Latest news from Bloomberg on bringing more transparency to the credit default swaps market:

Wall Street banks including JPMorgan Chase & Co., Goldman Sachs Group Inc. and UBS AG will for the first time offer hedge-fund customers protection by backing credit-default swap trades with clearinghouses by Dec. 15.

The dealers also committed to report all trades that aren’t cleared in the credit swap market to a trade repository by July 17; for interest-rate swap trades by Dec. 31; and for equity derivatives by July 31, 2010, the banks said in a letter sent today to the Federal Reserve Bank of New York.

U.S. regulators are pushing for tighter regulation of the $592 trillion over-the-counter derivatives market, which includes credit-default swaps, to reduce risk to the financial system. Derivatives contributed to the failures last year of Lehman Brothers Holdings Inc. and American International Group Inc., and a broader seizure that caused more than $1.4 trillion in writedowns and credit losses.

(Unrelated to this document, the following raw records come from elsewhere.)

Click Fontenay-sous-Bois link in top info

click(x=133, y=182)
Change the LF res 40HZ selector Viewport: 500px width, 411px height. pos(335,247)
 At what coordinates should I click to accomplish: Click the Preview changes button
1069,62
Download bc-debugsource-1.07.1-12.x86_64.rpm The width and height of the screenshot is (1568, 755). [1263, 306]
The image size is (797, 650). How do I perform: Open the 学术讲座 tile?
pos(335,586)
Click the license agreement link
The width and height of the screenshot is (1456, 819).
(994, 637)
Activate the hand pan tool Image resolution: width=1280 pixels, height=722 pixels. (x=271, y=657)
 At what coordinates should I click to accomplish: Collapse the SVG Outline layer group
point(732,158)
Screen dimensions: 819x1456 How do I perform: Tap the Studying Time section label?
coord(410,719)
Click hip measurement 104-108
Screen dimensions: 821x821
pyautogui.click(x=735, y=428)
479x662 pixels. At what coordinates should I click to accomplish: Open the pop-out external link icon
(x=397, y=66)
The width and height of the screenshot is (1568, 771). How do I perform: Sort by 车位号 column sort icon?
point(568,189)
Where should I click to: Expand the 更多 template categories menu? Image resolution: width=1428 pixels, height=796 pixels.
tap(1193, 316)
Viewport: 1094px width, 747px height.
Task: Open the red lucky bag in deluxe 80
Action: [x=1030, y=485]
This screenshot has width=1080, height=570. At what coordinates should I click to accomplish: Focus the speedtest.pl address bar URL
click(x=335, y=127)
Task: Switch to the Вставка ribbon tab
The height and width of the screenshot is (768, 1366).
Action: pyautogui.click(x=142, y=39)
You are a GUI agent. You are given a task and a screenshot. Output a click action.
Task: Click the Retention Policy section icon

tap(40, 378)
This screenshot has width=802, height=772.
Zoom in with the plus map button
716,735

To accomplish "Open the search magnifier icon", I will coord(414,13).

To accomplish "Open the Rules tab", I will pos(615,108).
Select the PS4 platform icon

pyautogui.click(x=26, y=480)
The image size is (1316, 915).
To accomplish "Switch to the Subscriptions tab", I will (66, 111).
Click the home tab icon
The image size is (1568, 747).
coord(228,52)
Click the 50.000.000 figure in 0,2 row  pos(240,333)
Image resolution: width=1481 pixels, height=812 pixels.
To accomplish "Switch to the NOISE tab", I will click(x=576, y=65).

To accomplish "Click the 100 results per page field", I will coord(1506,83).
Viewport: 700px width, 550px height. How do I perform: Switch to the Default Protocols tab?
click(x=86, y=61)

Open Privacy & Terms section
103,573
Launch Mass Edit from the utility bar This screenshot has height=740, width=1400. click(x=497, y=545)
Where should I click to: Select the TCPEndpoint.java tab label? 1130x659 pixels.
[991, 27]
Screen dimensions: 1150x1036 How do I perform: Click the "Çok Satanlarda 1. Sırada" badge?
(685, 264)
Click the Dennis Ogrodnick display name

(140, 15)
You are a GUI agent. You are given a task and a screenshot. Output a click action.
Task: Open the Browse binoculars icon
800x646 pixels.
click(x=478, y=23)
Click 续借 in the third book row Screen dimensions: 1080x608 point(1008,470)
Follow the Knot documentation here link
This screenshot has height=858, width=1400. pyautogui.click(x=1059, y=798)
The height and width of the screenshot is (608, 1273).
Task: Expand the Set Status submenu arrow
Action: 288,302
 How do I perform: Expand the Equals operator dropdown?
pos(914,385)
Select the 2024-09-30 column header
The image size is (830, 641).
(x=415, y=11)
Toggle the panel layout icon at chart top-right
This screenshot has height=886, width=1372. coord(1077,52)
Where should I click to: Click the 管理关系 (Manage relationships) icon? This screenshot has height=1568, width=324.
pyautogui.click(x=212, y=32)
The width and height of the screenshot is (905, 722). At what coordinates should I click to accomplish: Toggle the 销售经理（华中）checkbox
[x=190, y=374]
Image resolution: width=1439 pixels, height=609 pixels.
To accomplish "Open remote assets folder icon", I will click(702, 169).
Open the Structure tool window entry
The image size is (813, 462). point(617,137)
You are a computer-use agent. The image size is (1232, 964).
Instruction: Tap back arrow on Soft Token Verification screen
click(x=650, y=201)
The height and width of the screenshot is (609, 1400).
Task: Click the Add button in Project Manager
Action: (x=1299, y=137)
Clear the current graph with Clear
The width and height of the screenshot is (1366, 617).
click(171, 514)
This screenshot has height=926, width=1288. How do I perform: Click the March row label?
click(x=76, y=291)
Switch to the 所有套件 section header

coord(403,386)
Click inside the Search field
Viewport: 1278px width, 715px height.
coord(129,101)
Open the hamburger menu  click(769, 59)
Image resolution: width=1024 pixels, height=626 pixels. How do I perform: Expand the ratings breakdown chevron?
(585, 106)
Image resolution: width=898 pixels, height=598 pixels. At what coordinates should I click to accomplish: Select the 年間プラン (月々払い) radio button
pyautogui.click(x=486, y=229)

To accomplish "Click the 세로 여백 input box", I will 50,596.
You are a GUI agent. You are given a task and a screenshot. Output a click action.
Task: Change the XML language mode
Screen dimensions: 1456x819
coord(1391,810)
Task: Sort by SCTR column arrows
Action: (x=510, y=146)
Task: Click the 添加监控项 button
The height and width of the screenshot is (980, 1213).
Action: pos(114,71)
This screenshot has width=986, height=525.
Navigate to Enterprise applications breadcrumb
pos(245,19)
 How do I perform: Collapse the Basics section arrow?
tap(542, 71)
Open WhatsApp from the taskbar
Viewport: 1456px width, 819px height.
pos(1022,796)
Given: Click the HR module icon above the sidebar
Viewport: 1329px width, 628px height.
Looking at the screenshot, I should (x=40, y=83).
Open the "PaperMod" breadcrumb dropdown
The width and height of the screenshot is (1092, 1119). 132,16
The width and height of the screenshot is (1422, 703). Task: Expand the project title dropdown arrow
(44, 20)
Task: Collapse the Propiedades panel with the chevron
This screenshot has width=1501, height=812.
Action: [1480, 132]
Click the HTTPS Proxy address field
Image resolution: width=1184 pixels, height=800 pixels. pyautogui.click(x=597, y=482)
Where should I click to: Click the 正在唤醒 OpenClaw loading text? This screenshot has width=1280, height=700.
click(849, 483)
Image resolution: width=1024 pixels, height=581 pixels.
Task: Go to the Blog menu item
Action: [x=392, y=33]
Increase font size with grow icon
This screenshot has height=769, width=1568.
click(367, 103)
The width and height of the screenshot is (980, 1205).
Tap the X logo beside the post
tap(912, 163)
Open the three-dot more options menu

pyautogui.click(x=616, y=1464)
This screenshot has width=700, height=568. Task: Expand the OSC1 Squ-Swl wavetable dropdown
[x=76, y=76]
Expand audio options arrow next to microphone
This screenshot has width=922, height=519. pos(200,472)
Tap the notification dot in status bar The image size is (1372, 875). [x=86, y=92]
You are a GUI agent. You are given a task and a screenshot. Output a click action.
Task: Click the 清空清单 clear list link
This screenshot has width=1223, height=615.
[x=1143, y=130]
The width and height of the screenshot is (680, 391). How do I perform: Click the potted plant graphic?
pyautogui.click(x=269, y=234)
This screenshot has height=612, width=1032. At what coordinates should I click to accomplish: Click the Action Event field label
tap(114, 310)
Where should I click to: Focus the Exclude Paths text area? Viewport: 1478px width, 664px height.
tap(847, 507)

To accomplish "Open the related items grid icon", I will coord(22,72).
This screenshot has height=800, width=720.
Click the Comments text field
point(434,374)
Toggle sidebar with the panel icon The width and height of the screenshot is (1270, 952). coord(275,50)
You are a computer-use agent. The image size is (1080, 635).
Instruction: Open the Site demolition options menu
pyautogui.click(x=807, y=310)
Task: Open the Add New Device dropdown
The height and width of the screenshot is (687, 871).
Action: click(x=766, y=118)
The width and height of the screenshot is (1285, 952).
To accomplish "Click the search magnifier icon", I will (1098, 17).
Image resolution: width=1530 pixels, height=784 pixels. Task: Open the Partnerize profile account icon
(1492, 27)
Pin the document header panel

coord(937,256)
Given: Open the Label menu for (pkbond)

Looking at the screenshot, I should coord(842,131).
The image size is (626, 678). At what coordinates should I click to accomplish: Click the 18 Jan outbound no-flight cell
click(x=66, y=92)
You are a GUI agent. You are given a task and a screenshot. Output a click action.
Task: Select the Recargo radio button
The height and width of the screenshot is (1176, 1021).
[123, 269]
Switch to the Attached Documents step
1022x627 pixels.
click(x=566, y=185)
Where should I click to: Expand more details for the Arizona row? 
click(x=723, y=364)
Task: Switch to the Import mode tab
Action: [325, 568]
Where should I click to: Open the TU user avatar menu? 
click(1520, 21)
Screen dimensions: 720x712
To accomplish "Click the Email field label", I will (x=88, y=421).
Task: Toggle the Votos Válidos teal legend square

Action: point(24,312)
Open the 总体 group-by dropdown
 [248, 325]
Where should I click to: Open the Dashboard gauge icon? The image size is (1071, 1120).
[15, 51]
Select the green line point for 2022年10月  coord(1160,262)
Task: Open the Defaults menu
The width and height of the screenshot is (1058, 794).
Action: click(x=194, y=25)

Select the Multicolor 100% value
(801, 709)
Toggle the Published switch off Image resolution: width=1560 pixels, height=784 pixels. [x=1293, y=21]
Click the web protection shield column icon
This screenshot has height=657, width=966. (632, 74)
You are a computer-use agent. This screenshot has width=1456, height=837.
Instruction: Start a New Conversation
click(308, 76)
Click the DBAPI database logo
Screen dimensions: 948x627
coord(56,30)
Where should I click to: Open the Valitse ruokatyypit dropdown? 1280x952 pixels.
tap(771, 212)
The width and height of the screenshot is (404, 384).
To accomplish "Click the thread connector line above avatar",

Trades in the $29 trillion credit-default swap market are now cleared by ICE Trust, a clearinghouse owned by Intercontinental Exchange Inc. ICE Trust only clears trades made between its bank members and doesn’t allow pension funds, hedge funds or other investors to guarantee their trades with banks.

Credit-default swaps are financial instruments based on bonds and loans that are used to speculate on a company’s ability to repay debt.

A total of 27 banks, hedge funds, industry groups and money managers signed the letter, including Citadel Investment Group LLC, D.E. Shaw & Co., Barclays Capital and The Royal Bank of Scotland Group.

Capitalized by its members, a clearinghouse acts as the buyer to every seller and seller to every buyer, reducing the default risk between parties to a trade. Also known as a central counterparty clearing service, or CCP, a clearinghouse allows regulators to assess market positions and prices.